Position: The Privacy-Auditability Paradox in Federated Learning: Why We Need Controllable Secure Aggregation
Abstract
Federated Learning (FL) has become the de facto standard for privacy-preserving intelligence, largely due to Secure Aggregation protocols that guarantee the mathematical invisibility of individual user contributions. However, we contend that this pursuit of perfect privacy has engineered a systemic vulnerability: the Privacy-Auditability Paradox. By rendering user updates computationally indistinguishable, current protocols create a "Sanitization Gap" where malicious poisoning is undetectable and a "Regulatory Dead Zone" where compliance with the EU AI Act's robustness and explainability mandates is mathematically impossible. In this position paper, we argue that the community must transition from "Blind Aggregation" to Controllable Secure Aggregation (CSA). We propose a cryptographic paradigm shift utilizing Decentralized Multi-Client Functional Encryption and Zero-Knowledge Proofs (ZKPs) to replace binary secrecy with fine-grained policy-based governance.
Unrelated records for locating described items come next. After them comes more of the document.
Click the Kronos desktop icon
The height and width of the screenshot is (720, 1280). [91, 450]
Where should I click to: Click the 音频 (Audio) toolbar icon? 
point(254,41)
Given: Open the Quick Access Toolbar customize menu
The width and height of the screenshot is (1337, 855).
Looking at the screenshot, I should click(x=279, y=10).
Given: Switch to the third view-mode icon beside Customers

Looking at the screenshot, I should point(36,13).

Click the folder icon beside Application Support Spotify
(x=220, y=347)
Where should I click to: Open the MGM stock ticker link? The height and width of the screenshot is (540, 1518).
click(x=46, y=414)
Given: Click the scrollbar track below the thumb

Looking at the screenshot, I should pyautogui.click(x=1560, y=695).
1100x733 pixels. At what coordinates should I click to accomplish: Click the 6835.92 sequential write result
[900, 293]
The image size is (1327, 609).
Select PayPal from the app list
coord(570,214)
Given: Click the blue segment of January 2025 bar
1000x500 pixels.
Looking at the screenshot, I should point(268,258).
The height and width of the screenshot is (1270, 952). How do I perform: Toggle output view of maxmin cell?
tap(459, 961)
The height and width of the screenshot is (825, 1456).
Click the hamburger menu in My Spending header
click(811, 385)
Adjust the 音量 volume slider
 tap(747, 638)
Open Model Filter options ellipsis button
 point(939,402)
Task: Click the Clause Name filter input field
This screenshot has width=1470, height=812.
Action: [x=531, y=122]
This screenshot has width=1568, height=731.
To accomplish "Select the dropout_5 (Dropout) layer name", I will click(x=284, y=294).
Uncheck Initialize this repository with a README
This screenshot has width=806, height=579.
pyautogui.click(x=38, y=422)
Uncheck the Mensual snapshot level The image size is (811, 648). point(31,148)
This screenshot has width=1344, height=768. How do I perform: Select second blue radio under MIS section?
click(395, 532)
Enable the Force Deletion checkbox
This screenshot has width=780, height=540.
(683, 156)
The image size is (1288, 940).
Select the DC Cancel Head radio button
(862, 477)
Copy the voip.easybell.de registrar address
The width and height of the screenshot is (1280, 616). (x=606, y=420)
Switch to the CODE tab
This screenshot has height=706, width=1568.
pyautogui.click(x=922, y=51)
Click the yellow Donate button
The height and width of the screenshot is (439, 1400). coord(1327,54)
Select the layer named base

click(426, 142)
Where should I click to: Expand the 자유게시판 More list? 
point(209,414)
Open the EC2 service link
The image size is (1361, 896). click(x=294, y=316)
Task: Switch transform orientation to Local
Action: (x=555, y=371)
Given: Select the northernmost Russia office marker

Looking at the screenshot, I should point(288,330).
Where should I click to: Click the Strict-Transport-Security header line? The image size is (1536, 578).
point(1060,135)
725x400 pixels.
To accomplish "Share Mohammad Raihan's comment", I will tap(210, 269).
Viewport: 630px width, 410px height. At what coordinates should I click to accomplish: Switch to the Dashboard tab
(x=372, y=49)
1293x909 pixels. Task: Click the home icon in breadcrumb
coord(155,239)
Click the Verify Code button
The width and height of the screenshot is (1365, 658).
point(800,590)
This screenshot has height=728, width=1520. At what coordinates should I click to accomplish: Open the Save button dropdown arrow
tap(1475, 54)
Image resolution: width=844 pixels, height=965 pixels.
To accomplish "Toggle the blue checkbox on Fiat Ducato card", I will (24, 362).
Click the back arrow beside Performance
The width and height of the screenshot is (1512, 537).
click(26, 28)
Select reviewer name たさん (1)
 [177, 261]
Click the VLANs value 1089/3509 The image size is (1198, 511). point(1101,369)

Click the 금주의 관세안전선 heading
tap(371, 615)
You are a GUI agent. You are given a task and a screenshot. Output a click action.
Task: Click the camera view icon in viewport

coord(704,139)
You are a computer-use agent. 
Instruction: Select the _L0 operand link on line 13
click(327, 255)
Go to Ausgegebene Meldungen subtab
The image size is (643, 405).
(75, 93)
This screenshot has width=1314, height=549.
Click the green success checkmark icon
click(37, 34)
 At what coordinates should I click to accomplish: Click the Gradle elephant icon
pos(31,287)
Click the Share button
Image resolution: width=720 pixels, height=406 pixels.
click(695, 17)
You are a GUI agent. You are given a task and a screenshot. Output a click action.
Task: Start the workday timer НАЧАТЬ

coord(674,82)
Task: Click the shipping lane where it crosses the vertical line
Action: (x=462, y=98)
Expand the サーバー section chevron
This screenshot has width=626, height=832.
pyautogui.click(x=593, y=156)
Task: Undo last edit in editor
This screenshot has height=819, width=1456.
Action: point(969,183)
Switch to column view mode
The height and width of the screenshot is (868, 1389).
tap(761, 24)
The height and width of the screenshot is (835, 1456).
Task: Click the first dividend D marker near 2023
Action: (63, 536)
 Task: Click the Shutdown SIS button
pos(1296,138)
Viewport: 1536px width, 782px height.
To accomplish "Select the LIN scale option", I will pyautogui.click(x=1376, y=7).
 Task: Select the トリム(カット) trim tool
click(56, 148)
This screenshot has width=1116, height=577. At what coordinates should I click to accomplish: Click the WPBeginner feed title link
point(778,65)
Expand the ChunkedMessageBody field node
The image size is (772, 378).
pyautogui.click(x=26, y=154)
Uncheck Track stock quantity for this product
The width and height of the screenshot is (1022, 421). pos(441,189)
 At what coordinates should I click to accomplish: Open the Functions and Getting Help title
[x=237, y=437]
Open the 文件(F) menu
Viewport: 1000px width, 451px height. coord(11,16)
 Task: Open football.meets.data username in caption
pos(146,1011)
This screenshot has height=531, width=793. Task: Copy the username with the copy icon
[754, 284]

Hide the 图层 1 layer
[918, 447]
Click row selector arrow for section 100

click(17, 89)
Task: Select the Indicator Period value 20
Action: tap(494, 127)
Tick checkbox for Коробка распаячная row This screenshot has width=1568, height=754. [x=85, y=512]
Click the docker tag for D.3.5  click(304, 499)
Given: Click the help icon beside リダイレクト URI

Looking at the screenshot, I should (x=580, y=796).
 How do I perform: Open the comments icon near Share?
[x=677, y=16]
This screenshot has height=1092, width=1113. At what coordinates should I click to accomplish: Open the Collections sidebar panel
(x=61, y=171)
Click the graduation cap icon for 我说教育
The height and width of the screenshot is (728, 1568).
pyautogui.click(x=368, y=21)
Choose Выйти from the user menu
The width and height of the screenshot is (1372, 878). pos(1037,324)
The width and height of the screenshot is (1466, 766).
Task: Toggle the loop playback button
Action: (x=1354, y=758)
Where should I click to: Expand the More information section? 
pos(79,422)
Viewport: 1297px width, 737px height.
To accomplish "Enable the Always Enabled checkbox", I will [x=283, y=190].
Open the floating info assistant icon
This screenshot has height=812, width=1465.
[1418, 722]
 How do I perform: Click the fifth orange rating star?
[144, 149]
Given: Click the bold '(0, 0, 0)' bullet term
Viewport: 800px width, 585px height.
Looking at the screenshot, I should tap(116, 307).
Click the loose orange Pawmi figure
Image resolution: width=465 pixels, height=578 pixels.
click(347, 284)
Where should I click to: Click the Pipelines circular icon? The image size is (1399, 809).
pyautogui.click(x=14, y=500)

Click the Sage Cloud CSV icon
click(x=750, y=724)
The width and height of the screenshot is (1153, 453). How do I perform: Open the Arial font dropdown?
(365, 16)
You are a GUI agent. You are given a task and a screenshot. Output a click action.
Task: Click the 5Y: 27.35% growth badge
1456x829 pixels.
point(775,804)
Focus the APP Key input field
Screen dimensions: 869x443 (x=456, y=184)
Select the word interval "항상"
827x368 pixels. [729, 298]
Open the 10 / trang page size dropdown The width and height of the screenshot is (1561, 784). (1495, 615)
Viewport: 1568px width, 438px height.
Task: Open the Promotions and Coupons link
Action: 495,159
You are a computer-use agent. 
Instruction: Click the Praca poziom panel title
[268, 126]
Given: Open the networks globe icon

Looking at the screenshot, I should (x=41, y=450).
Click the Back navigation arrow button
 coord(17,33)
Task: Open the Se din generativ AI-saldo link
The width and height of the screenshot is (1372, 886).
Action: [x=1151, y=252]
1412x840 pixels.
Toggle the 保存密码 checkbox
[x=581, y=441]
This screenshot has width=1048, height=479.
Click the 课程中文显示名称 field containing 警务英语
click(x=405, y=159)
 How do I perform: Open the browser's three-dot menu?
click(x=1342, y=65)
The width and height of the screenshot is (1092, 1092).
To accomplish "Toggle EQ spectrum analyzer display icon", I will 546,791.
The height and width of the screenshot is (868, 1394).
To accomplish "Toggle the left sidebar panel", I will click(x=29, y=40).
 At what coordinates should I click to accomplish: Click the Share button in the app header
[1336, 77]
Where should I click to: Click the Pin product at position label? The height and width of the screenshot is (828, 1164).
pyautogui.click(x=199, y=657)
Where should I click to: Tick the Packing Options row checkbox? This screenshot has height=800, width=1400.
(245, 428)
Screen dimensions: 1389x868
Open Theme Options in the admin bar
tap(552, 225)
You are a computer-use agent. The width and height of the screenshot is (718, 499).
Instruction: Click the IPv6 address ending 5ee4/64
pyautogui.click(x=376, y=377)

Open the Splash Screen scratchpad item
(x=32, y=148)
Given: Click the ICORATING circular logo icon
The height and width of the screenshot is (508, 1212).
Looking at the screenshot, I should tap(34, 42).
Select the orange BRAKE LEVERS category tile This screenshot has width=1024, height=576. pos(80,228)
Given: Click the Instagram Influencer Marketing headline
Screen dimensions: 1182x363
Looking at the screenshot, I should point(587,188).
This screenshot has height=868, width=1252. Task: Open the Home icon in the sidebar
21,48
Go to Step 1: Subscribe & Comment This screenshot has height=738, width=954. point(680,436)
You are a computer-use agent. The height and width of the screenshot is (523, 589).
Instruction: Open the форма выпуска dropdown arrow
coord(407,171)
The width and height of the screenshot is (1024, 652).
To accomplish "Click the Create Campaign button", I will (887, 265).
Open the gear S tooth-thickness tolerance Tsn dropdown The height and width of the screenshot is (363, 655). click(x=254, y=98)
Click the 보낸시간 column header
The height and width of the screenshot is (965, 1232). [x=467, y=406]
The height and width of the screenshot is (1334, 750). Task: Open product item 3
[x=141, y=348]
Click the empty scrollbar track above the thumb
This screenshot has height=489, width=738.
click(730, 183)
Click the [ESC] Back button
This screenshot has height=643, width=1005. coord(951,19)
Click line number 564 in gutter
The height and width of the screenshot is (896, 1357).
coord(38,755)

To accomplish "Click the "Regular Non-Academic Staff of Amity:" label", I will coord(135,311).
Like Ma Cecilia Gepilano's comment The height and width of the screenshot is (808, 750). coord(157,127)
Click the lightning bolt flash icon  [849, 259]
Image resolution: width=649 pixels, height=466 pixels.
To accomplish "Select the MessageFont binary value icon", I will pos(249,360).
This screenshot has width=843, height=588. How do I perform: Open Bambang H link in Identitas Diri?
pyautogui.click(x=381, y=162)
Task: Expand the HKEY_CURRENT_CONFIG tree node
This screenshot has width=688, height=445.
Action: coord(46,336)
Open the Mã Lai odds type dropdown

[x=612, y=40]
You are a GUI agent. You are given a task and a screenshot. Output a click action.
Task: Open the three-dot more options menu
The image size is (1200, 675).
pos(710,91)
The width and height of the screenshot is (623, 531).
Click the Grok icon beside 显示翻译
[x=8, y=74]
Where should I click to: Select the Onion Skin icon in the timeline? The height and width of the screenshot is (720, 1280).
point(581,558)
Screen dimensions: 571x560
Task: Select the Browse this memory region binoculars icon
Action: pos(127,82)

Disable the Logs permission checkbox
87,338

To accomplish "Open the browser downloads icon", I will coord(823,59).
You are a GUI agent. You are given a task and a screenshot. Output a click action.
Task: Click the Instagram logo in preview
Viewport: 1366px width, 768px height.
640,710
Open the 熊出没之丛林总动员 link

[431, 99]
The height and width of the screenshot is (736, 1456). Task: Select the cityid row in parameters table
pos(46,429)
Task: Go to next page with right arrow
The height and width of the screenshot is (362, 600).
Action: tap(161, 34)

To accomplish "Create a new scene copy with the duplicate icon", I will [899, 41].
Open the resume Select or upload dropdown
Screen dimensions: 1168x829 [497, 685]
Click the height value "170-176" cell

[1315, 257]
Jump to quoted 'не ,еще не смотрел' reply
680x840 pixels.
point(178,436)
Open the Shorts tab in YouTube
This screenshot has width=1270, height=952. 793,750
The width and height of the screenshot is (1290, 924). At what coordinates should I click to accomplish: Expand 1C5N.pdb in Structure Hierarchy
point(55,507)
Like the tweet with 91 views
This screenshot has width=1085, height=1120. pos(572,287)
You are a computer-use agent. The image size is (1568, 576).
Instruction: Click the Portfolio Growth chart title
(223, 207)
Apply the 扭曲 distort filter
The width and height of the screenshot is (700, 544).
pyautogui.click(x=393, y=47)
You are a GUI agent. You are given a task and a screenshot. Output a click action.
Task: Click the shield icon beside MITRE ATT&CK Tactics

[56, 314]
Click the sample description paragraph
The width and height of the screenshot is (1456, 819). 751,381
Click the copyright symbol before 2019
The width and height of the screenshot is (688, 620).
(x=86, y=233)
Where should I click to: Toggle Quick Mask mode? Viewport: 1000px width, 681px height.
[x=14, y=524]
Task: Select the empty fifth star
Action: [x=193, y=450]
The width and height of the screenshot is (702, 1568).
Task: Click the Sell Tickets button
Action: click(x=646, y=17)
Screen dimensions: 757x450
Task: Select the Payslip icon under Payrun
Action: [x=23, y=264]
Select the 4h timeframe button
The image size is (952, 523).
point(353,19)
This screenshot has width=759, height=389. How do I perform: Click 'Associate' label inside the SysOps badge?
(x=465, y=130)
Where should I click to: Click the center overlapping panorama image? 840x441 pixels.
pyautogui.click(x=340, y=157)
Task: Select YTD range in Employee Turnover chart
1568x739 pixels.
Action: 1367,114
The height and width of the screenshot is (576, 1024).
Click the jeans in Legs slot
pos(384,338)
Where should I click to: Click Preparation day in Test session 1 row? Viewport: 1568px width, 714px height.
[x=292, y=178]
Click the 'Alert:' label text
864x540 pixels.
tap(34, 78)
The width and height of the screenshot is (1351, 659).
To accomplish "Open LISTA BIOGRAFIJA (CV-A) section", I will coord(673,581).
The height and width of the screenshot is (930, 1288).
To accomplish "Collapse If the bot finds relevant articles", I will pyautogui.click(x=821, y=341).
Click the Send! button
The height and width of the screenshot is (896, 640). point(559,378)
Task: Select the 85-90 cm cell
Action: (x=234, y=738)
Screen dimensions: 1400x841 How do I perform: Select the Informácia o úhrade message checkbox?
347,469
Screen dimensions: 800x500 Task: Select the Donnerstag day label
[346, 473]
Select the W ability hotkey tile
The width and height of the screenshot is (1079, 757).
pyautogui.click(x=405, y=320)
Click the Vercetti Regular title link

This framework introduces "Verified Blindness", where the server remains blind to raw data by default but possesses a cryptographically regulated "Break-Glass" mechanism to audit specific inputs under consensus-based governance. We conclude that adopting CSA is not merely a technical upgrade but an existential necessity to transform Federated Learning from an unregulated academic concept into robust, compliant, and trustworthy critical infrastructure.